Ethical lobbying is transparent and matter-of-fact
Lobbying is an integral part of democracy. It involves, however, a risk of corruption.
Lobbying, also referred to as interest representation, is unofficial negotiation through which the lobbyist aims to influence societal decision-making. It is targeted at both decision-makers and public officials preparing the decisions.
In addition to various interest organisations, communication agencies specialised in lobbying engage in these activities. There are also many independent actors in the field.
Lobbying is an important part of open and pluralistic democracy: decision-makers cannot be experts in all fields, which is why they need the information conveyed to them by lobbyists about the different impacts and aspects of the matters being prepared. The field does, however, have its risks. Lobbying can be associated with corruption, and it may have too much influence on legislation in some cases.
The dialogue between decision-makers and lobbyists must be open and transparent. Lobbying must not involve undue influence.
Good practices prevent corruption
Although there is no legislation regulating lobbying in Finland, many companies and organisations have their own ethical guidelines concerning lobbying that their employees or members must observe.
From the perspective of anti-corruption efforts, it is important to remember the following two rules of thumb:
Lobbying is not regulated in Finland
For the time being, there is no legislation governing lobbying in Finland. Lobbyists are not required to register, and communication between them and public officials does not need to be reported anywhere.

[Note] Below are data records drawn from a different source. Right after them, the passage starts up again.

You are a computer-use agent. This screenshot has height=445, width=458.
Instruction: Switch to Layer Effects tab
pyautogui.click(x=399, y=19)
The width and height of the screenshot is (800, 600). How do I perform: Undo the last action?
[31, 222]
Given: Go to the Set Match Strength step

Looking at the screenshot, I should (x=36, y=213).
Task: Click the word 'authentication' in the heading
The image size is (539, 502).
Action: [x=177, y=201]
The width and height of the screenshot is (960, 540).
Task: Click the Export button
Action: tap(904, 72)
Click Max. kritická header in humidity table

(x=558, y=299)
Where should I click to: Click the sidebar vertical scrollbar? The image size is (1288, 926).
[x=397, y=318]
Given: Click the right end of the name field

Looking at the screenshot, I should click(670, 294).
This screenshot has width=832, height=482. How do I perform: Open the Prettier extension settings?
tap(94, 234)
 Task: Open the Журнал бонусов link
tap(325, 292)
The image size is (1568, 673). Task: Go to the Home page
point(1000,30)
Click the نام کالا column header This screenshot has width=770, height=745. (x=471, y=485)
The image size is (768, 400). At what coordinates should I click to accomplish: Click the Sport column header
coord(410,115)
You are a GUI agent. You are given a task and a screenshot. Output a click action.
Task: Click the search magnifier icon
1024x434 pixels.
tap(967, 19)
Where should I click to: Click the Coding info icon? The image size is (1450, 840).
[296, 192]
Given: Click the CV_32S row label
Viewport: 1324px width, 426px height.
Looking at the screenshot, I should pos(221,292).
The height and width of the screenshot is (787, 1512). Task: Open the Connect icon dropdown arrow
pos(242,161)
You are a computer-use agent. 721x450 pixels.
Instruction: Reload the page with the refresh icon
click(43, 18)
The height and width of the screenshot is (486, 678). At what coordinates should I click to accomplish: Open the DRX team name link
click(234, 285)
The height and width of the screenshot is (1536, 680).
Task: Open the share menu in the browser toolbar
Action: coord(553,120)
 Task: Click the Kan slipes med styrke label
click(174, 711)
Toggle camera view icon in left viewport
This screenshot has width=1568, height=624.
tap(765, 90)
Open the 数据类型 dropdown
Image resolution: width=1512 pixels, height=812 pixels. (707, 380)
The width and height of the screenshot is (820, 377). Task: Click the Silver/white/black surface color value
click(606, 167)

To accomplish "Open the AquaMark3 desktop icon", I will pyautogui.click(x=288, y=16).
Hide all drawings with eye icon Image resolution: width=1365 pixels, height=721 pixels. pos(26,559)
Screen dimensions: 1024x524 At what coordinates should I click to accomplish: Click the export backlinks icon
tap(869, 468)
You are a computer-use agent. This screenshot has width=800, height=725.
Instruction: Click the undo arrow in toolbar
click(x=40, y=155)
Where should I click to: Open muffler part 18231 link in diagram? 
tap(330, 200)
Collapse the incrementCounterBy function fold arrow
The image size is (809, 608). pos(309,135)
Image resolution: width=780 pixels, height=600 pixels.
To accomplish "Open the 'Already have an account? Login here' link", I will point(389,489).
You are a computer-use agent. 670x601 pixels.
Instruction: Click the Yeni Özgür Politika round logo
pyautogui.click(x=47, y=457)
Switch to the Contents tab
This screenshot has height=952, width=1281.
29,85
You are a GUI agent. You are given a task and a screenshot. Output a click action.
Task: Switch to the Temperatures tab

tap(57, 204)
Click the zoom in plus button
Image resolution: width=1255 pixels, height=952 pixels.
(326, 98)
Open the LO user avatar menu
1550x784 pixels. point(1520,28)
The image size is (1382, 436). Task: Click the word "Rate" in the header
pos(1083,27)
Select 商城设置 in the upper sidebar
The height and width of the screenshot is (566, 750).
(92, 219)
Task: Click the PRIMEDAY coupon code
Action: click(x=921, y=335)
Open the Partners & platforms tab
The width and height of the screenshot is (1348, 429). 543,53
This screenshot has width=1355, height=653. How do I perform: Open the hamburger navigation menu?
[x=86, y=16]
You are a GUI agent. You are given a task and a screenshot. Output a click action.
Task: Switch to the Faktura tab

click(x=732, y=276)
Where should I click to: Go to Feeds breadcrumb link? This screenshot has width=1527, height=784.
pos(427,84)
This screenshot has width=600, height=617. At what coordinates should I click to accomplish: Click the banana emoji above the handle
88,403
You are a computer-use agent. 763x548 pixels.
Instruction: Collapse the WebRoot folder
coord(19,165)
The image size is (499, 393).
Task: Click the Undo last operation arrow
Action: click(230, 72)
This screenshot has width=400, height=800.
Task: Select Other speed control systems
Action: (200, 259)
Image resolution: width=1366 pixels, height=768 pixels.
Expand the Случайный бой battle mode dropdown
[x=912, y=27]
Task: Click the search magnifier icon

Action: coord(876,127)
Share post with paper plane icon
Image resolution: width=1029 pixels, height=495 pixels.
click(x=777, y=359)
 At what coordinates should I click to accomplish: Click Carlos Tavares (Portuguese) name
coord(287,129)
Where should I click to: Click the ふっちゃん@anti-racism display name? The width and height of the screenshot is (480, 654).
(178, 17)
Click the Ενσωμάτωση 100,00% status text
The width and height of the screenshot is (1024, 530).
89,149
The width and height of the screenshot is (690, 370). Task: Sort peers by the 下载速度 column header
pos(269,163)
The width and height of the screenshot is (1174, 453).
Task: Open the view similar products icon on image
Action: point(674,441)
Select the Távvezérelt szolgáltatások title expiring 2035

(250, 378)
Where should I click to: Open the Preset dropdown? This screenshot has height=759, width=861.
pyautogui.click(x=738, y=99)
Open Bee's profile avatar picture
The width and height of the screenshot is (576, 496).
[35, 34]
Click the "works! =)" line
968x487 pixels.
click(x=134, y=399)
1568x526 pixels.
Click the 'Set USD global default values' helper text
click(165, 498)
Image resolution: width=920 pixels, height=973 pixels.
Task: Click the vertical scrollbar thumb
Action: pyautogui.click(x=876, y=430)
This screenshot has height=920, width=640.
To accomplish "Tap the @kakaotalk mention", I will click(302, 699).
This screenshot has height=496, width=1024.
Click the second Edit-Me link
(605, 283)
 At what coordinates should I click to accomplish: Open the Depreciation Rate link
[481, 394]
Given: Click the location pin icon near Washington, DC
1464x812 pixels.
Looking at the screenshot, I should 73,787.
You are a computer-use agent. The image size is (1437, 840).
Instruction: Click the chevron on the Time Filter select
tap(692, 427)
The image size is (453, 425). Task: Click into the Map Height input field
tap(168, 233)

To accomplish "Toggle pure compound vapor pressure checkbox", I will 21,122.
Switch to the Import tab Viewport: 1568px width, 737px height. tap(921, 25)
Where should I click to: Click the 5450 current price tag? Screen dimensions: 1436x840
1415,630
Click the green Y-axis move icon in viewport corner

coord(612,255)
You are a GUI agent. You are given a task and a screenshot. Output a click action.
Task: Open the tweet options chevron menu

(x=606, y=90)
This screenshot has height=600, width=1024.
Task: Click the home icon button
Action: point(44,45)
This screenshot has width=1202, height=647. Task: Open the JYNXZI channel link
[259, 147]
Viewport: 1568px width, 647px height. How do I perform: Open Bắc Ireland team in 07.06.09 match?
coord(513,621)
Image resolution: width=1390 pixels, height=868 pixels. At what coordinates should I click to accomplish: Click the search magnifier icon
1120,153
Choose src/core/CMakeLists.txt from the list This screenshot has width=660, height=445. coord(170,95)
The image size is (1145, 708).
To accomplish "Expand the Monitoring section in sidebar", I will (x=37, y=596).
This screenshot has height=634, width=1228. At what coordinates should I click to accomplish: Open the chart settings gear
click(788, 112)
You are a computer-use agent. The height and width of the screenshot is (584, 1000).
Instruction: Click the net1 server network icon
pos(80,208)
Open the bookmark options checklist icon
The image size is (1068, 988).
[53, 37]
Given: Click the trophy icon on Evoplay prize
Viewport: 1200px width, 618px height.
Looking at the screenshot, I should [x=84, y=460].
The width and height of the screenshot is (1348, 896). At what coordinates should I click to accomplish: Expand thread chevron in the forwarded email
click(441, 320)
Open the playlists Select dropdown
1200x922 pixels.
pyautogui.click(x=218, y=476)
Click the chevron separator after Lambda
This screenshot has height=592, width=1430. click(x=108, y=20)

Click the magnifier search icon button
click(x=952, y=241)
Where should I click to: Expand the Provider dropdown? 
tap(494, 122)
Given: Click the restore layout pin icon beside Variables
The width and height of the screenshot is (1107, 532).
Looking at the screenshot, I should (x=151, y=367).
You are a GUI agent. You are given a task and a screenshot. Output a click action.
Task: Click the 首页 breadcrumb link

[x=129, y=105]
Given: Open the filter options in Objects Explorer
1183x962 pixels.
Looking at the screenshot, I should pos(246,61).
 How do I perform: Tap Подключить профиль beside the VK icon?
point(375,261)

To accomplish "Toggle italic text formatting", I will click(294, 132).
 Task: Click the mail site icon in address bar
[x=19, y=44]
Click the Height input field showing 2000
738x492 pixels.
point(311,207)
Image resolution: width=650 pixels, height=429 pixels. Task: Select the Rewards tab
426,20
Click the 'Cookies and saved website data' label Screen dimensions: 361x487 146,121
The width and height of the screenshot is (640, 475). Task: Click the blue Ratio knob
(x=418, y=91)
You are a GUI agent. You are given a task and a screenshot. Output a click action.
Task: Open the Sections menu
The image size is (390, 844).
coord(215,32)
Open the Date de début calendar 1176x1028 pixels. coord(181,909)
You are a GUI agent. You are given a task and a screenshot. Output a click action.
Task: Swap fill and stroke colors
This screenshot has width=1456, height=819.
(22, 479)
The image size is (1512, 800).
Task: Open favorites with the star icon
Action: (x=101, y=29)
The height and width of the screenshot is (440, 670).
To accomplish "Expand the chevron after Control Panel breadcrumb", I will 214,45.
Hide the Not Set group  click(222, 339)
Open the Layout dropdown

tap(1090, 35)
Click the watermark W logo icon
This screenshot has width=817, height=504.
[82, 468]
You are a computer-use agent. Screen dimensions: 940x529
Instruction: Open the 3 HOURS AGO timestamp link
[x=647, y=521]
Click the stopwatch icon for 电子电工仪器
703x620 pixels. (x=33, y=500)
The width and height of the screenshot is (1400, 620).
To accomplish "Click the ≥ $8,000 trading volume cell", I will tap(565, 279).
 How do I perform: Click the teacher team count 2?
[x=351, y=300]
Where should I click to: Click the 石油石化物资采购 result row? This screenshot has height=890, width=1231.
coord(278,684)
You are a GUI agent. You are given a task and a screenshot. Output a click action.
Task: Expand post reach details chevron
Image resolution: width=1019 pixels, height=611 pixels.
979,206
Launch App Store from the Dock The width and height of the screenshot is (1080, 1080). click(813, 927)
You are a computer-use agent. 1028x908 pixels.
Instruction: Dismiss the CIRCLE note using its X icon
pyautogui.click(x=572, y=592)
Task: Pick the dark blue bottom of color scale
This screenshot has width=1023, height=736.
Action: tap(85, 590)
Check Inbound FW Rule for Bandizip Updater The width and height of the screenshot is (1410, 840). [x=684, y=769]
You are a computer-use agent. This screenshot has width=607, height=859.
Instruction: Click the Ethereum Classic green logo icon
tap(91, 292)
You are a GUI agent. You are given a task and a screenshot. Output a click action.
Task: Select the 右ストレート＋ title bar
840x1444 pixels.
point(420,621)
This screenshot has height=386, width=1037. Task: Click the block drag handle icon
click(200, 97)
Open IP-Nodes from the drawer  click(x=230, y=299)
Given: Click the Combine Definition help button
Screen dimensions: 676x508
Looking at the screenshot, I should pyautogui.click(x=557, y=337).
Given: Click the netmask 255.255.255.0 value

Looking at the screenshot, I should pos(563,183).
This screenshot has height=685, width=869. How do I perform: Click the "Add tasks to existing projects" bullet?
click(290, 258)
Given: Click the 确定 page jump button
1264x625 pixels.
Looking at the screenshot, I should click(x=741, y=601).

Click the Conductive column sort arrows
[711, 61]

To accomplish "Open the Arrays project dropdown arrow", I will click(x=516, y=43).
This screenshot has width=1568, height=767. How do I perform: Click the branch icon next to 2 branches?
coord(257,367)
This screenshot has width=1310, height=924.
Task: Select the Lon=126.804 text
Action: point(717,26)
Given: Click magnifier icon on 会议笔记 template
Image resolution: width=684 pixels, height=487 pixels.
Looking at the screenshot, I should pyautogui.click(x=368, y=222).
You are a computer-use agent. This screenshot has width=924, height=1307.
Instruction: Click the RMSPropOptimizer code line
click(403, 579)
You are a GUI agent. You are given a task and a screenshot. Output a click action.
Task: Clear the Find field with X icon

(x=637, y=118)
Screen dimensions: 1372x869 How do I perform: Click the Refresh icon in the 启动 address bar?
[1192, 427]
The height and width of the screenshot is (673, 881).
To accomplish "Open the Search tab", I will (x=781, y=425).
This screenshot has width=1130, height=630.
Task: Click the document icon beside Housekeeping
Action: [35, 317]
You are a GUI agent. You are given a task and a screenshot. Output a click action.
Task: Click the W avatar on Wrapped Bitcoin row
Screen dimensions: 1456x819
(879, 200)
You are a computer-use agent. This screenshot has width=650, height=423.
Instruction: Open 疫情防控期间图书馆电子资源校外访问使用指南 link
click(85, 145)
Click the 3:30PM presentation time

The possibility of regulating lobbying activities is constantly being discussed, because it would make decision-making processes more transparent and improve public trust towards both decision-makers and lobbyists. Regulation would also help ensure that different parties have equal opportunities to exert influence and prevent lobbyists from pressuring decision-makers.
In 2018, a Government analysis, assessment and research project studied international models for a register of lobbyists. The objective was to produce information on the register of lobbyists as a form of regulating lobbying activities and a recommendation on what kind of regulation would best work in Finland.
According to the European Commission, it is desirable that lobbying activities be regulated, be it then through legislation or through voluntary registration of lobbyists.
ProCom, a Finnish organisation for professionals in the field of communications, has a voluntary lobbyist register (in Finnish). It is intended for members of the organisation.
Transparency register for EU lobbyists
The European Union has a transparency register that was set up in 2011. For the time being, registration is voluntary, but in practice almost all key parties engaged in lobbying in the EU have registered themselves.
In the transparency register, anyone can see
- what interests are being promoted at EU level
- who are engaged in lobbying activities and on whose behalf
- how much money is being spent for lobbying.
Through the transparency register, it is also possible to submit an alert or a complaint about possible non-compliance with the Code of Conduct.